I also have an OpenVPN as a backup option, running behind sslh. My same port on my router (443) serves both a webserver hosting photos, and that OpenVPN instance. This allows me to VPN into my home in most firewalled office networks.

bayindirh•1mo ago
Why not using tailscale/headscale, which removes the requirement to expose home network to internet at all?
lurking_swe•1mo ago
i’m assuming because of the “web server hosting photos”. Probably Immich if i had to guess?

tailscale is fine if you’re somewhat tech savvy, but it’s annoying to show all your friends and family how to “correctly” access your web server. Too much friction. First download the tailscale app, sign in, blah blah. Then you also are unnecessarily bogging down everyone’s smartphone with a wire guard VPN profile which is…undesirable.

I like tailscale and use it for some stuff. But for web servers that i want my whole family (and some friends) to easily access, a traditional setup makes much more sense. The tradeoff is (obviously) a higher security burden. I protect the web apps in my homelab with SSO (OIDC), among other things.

bayindirh•1mo ago
I prefer to gatekeep "entry points" with Tailscale. A server can have HTTP/S exposed to the world, but its SSH can stay behind Tailscale to enable defense in depth.

Keeping Tailscale as the only security layer will be foolish of course, but keeping the entry points hidden from general internet is a useful additional layer, if you ask me.

As a matter of principle, I like keep the number of open ports to a minimum. Let it be SSH or VPN, it doesn't matter. I have been burned enough times.

waynesonfire•1mo ago
I've applied the same principal to my network. Though, I do have plans to re-open some additional ports beyond just SSH / VPN.

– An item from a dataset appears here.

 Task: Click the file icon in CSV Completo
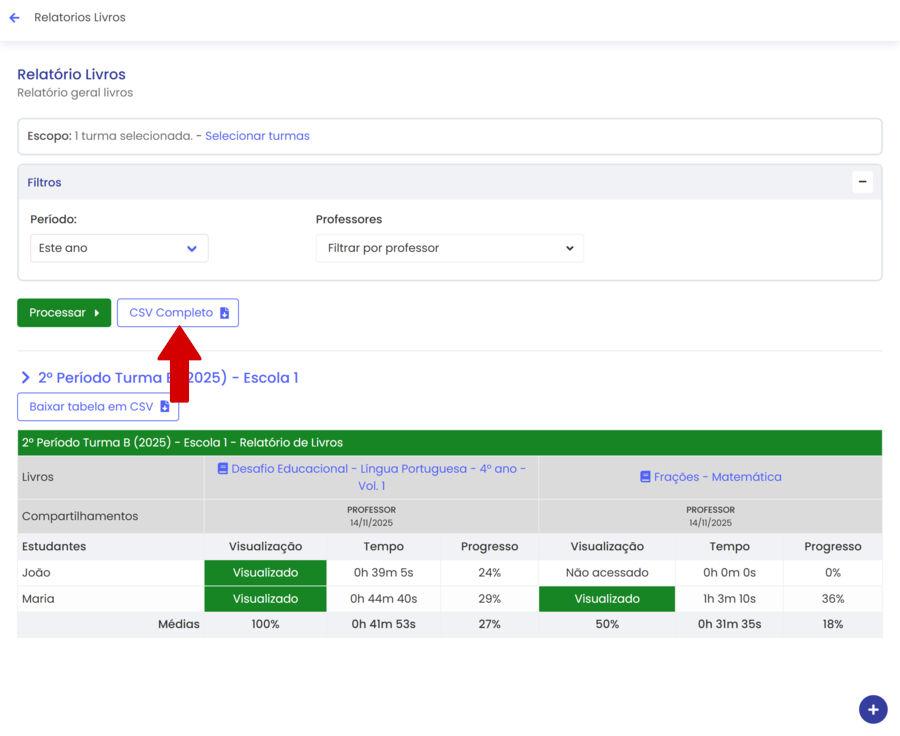coord(224,313)
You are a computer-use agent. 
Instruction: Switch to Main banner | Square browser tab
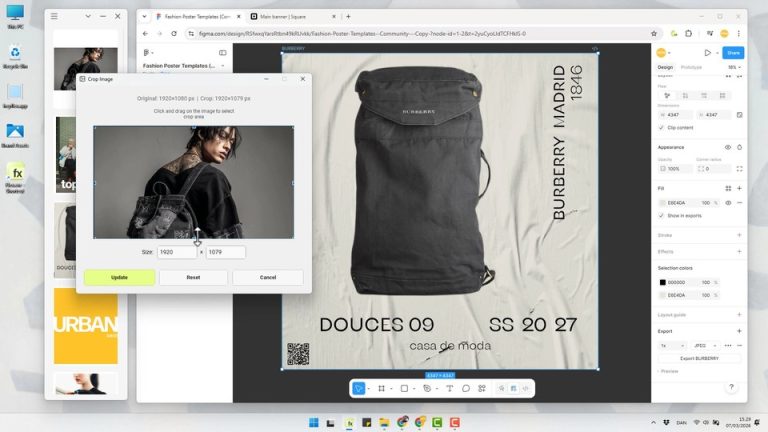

Thinking through how I would achieve this introduced me to the concept of a DMZ-zone. The DMZ places publicly accessible services in a highly locked down environment.

bayindirh•1mo ago
DMZ is a very old concept, and applying it is easy when everything is in a single room, connected to a single network, and everything can be isolated there.

When the network is distributed on multiple sites, things get exponentially harder if you don't own a dark fiber from site to site and have essentially a single network.

I personally manage enough servers to scratch that itch, so I yearn for simplicity. If Tailscale gives me that isolation for free (which it does), I'd rather use that for my toy network rather than an elaborate multi-site DMZ setup.

paranoidrobot•1mo ago
One of the major advantages for Wireguard over OpenVPN (for me) is that it's quite difficult for random port scans to detect it.

With OpenVPN it's hanging out there responding to everyone that asks nicely that yes, it's OpenVPN.

So anyone with a new exploit for OpenVPN just has to pull up Shodan and now they've got a nice list of targets that likely have access to more private networks.

Wireguard doesn't respond at all unless you've got the right keys.

Also, fwiw - we're approaching 11 years since it was announced, and 5 years since it was accepted into the Linux/BSD kernels.

rsyring•1mo ago
> With OpenVPN it's hanging out there responding to everyone that asks nicely that yes, it's OpenVPN.

I believe asing UDP mode and a ta.key go a long way towards making OpenVPN invisible to port scans. Double check docs for details.

justsomehnguy•1mo ago
Wireguard is cool transport protocol.

OpenVPN is a proper VPN protocol with a serious performance troubles if you misstep even once.

Wireguard fanboys just never use it more than on a couple of devices where they could manually tinker everything what is needed, they never provided a VPN solutions for even dozens of users.